- Task statement -
Only the lines from the one containing "Where should I" through the last line below belong in your copy; transcribe them exactly and omit any pictures.

Stored data
-------
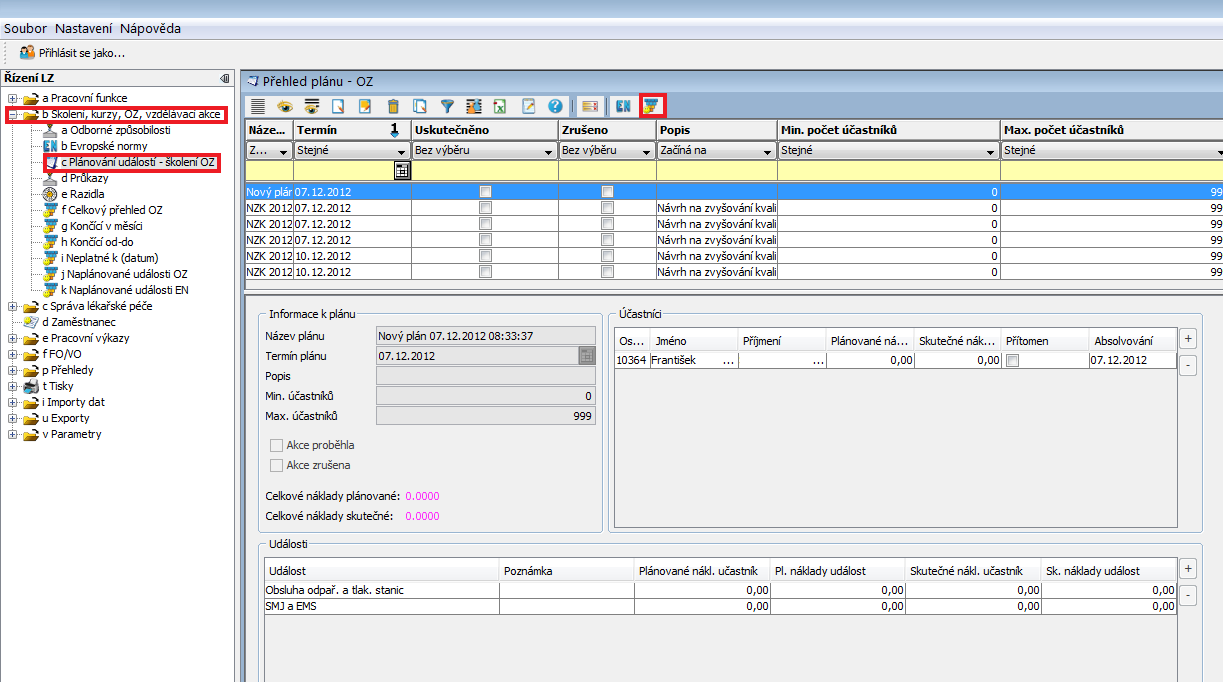The height and width of the screenshot is (682, 1223).
Task: Open the Soubor menu
Action: [25, 29]
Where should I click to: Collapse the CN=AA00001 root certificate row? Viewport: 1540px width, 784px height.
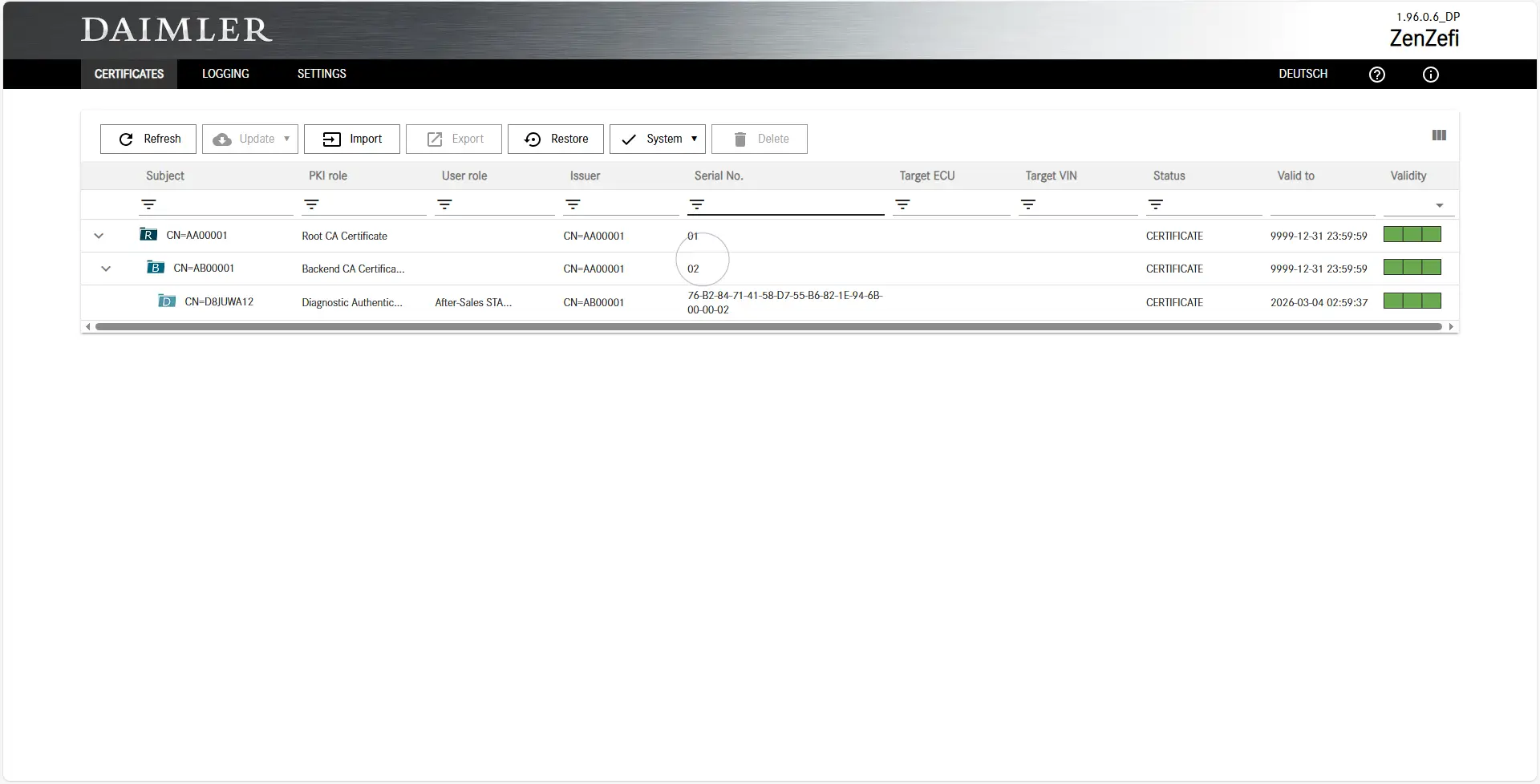pos(99,236)
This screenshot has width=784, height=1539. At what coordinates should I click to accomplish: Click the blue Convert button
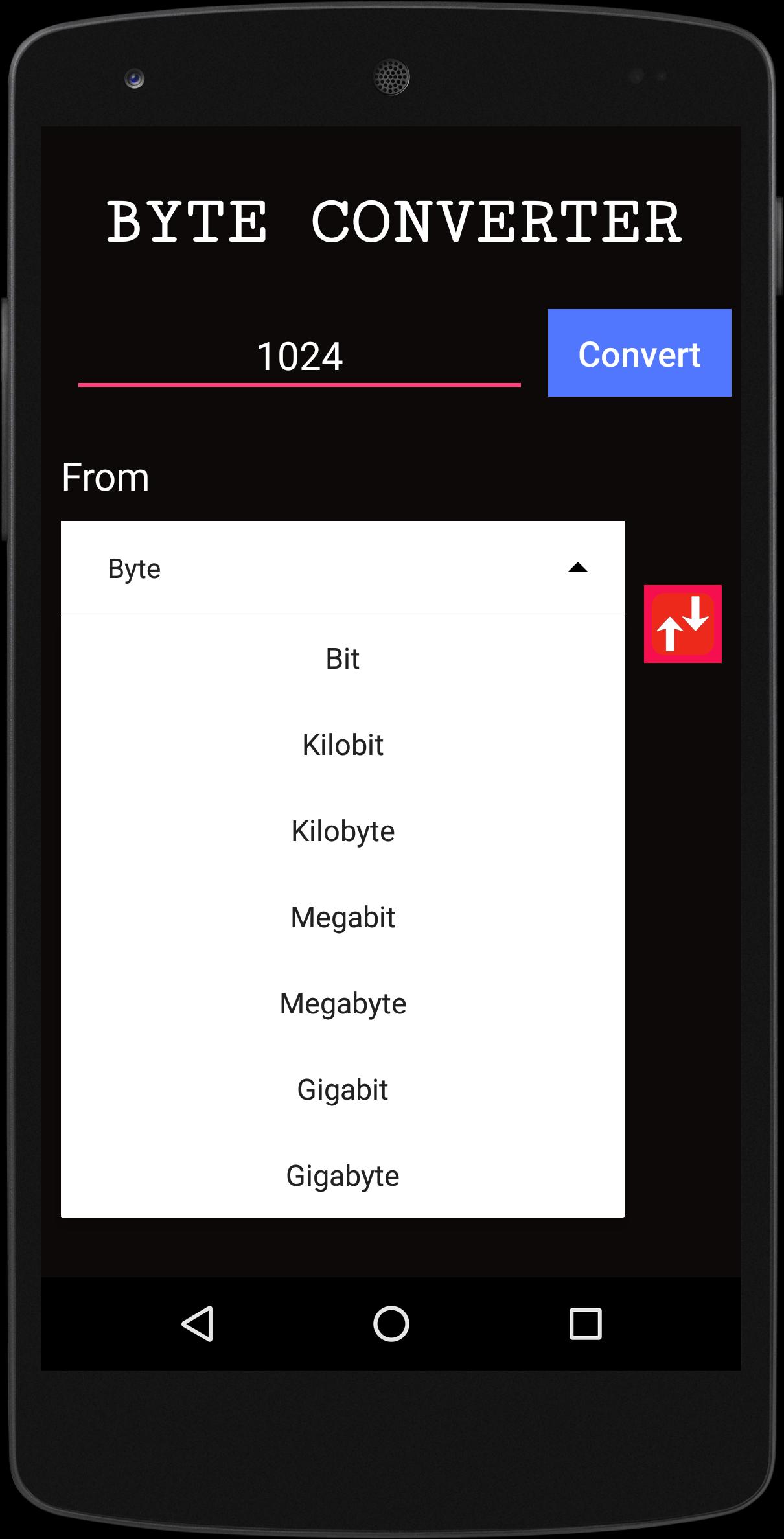click(640, 353)
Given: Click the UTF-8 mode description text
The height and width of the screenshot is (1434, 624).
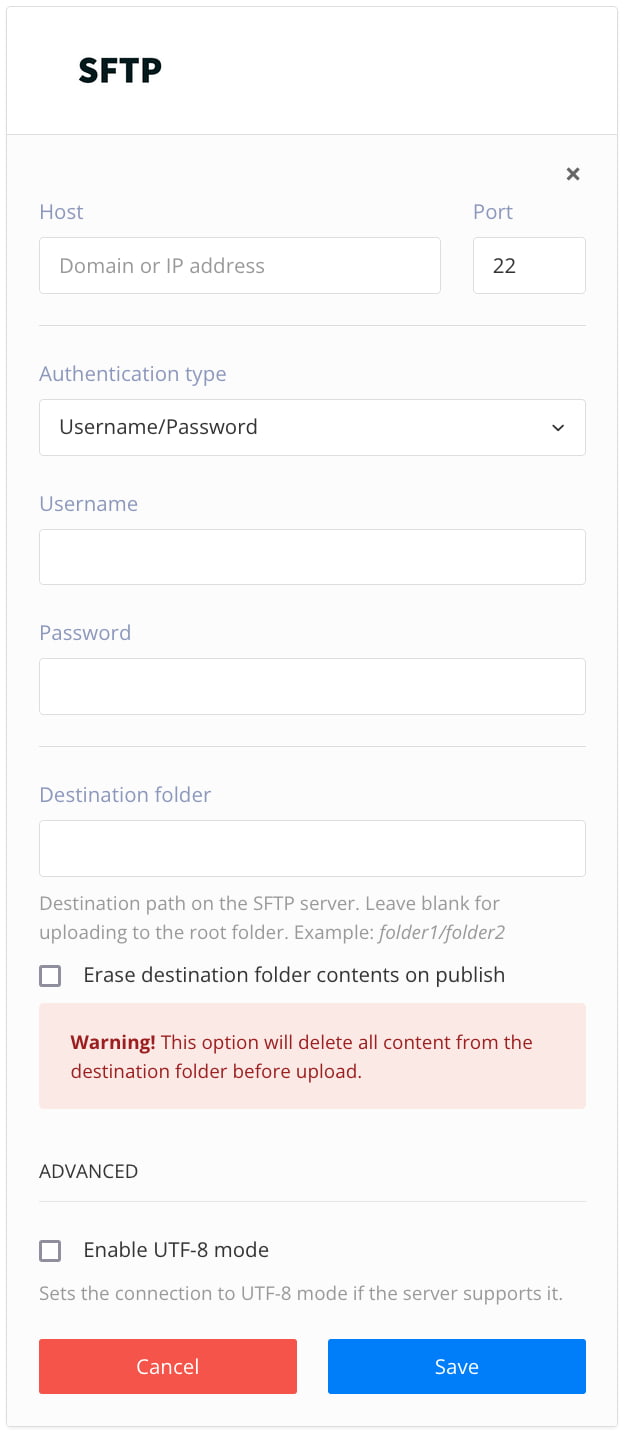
-------
- Written answer -
Where should I click to: Collapse the CN=AA00001 root certificate row? Viewport: 1540px width, 784px height.
pos(99,236)
This screenshot has width=784, height=1539. At what coordinates should I click to accomplish: Click the blue Convert button
click(640, 353)
Given: Click the UTF-8 mode description text
The height and width of the screenshot is (1434, 624).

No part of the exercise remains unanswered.